--- Data for analysis ---
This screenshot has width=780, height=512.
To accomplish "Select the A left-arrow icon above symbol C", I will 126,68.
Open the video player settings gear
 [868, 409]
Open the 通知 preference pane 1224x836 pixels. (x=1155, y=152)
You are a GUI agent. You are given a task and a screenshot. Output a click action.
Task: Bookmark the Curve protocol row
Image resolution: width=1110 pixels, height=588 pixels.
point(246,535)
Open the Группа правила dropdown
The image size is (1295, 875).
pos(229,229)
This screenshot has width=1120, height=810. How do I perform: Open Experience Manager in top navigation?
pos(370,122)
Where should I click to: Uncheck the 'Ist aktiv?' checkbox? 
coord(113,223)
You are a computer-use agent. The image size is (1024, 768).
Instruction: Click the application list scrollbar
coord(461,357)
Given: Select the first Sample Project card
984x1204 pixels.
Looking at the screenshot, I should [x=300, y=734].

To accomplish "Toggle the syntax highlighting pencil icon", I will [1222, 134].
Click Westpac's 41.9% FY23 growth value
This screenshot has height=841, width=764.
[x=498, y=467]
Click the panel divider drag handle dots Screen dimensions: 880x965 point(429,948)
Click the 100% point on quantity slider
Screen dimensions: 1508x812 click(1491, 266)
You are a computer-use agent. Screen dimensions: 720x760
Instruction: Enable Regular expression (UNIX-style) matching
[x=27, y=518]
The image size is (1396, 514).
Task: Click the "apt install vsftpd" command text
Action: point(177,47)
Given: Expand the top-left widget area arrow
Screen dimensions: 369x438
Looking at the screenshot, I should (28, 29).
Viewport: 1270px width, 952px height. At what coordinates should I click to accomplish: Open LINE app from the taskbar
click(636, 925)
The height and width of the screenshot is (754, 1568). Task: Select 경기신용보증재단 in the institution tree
---
What the exercise asks.
Would it be possible to set down the full listing again, character for character?

Result.
This screenshot has width=780, height=512.
To accomplish "Select the A left-arrow icon above symbol C", I will 126,68.
Open the video player settings gear
 [868, 409]
Open the 通知 preference pane 1224x836 pixels. (x=1155, y=152)
You are a GUI agent. You are given a task and a screenshot. Output a click action.
Task: Bookmark the Curve protocol row
Image resolution: width=1110 pixels, height=588 pixels.
point(246,535)
Open the Группа правила dropdown
The image size is (1295, 875).
pos(229,229)
This screenshot has width=1120, height=810. How do I perform: Open Experience Manager in top navigation?
pos(370,122)
Where should I click to: Uncheck the 'Ist aktiv?' checkbox? 
coord(113,223)
You are a computer-use agent. The image size is (1024, 768).
Instruction: Click the application list scrollbar
coord(461,357)
Given: Select the first Sample Project card
984x1204 pixels.
Looking at the screenshot, I should [x=300, y=734].

To accomplish "Toggle the syntax highlighting pencil icon", I will [1222, 134].
Click Westpac's 41.9% FY23 growth value
This screenshot has height=841, width=764.
[x=498, y=467]
Click the panel divider drag handle dots Screen dimensions: 880x965 point(429,948)
Click the 100% point on quantity slider
Screen dimensions: 1508x812 click(1491, 266)
You are a computer-use agent. Screen dimensions: 720x760
Instruction: Enable Regular expression (UNIX-style) matching
[x=27, y=518]
The image size is (1396, 514).
Task: Click the "apt install vsftpd" command text
Action: point(177,47)
Given: Expand the top-left widget area arrow
Screen dimensions: 369x438
Looking at the screenshot, I should (28, 29).
Viewport: 1270px width, 952px height. At what coordinates should I click to accomplish: Open LINE app from the taskbar
click(636, 925)
The height and width of the screenshot is (754, 1568). Task: Select 경기신용보증재단 in the institution tree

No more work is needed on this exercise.